» Exercise goal
The required output is the line with "Switch to the My Computer Junk tab" plus all lines that follow it to the end of the listing below, written out exactly, with no pictures.

» Data to use
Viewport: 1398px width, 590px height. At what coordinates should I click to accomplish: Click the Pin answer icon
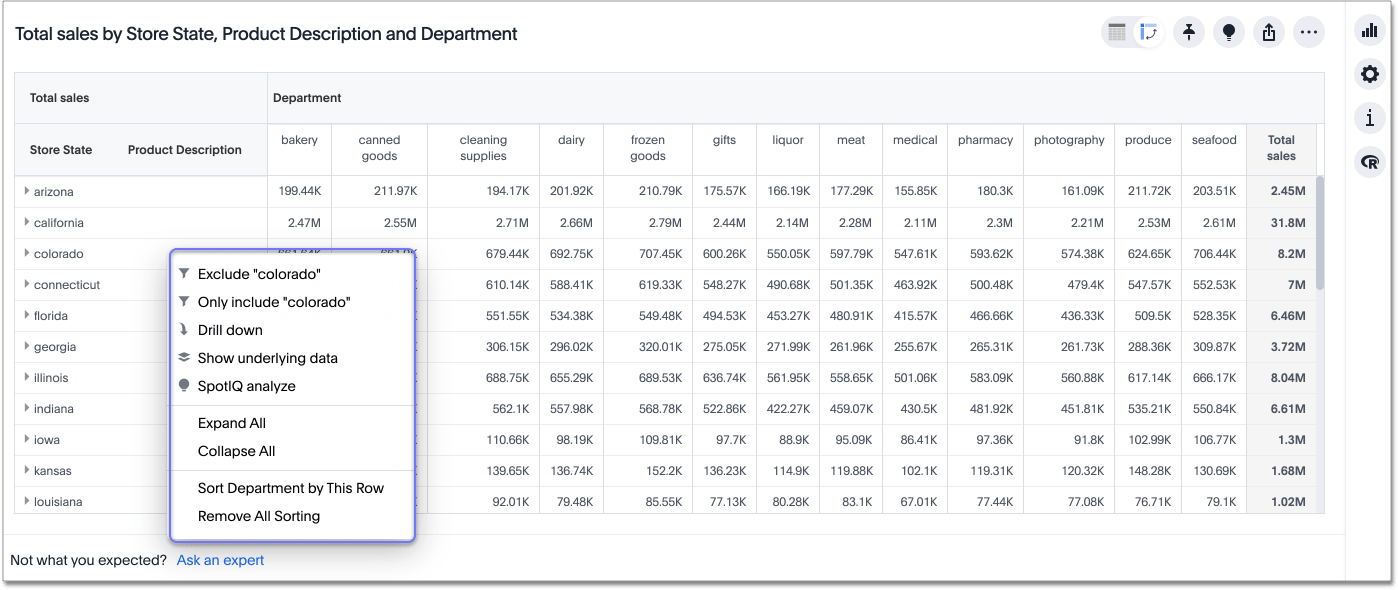[x=1188, y=32]
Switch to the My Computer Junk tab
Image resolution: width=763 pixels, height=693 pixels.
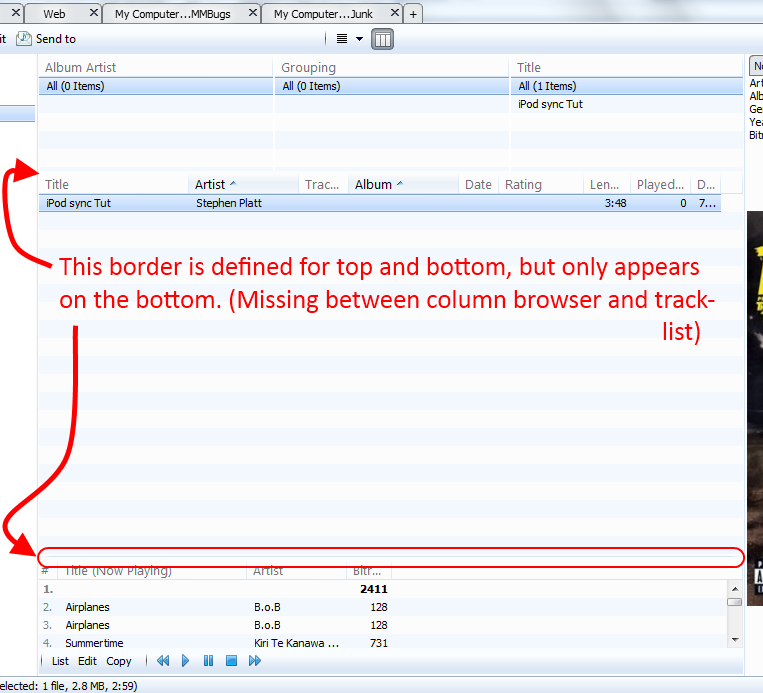(323, 14)
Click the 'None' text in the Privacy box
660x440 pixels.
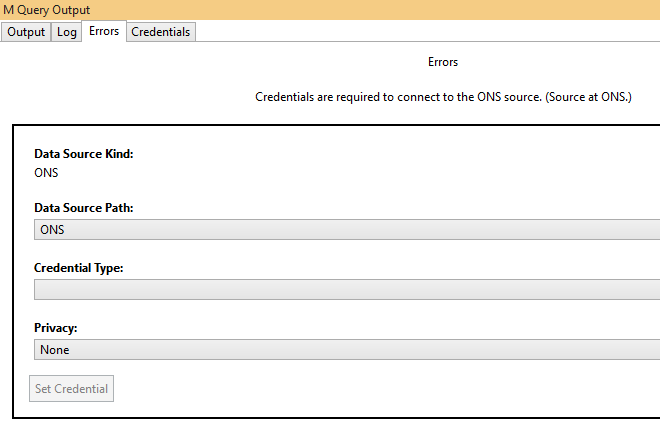[54, 350]
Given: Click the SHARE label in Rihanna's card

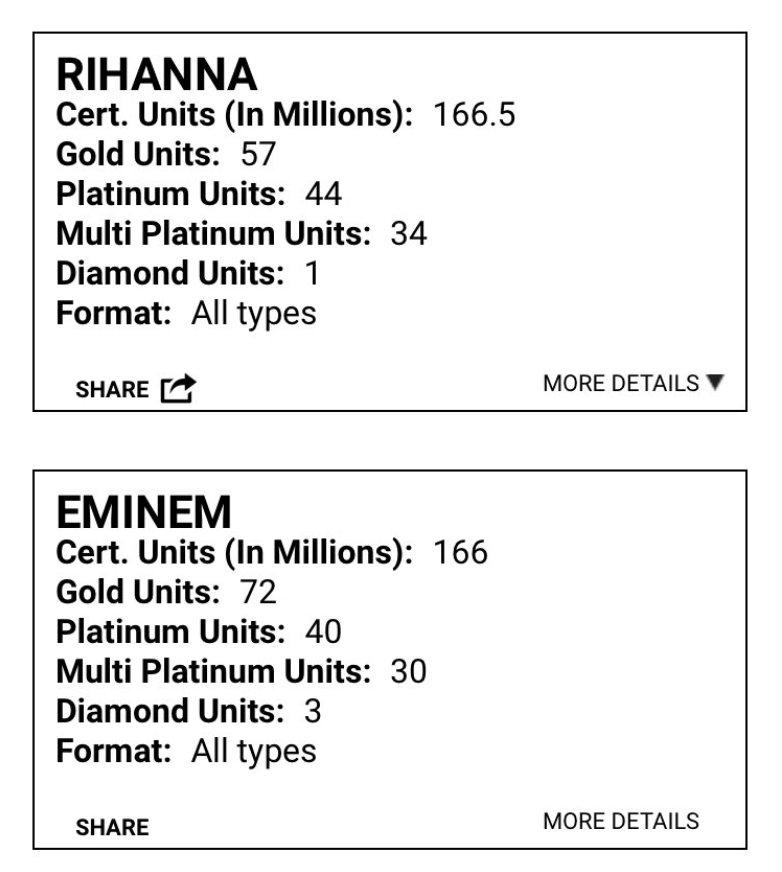Looking at the screenshot, I should 112,389.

» Reply to the task
Switch to the My Computer Junk tab
Image resolution: width=763 pixels, height=693 pixels.
(323, 14)
Click the 'None' text in the Privacy box
660x440 pixels.
[54, 350]
Given: Click the SHARE label in Rihanna's card

Looking at the screenshot, I should 112,389.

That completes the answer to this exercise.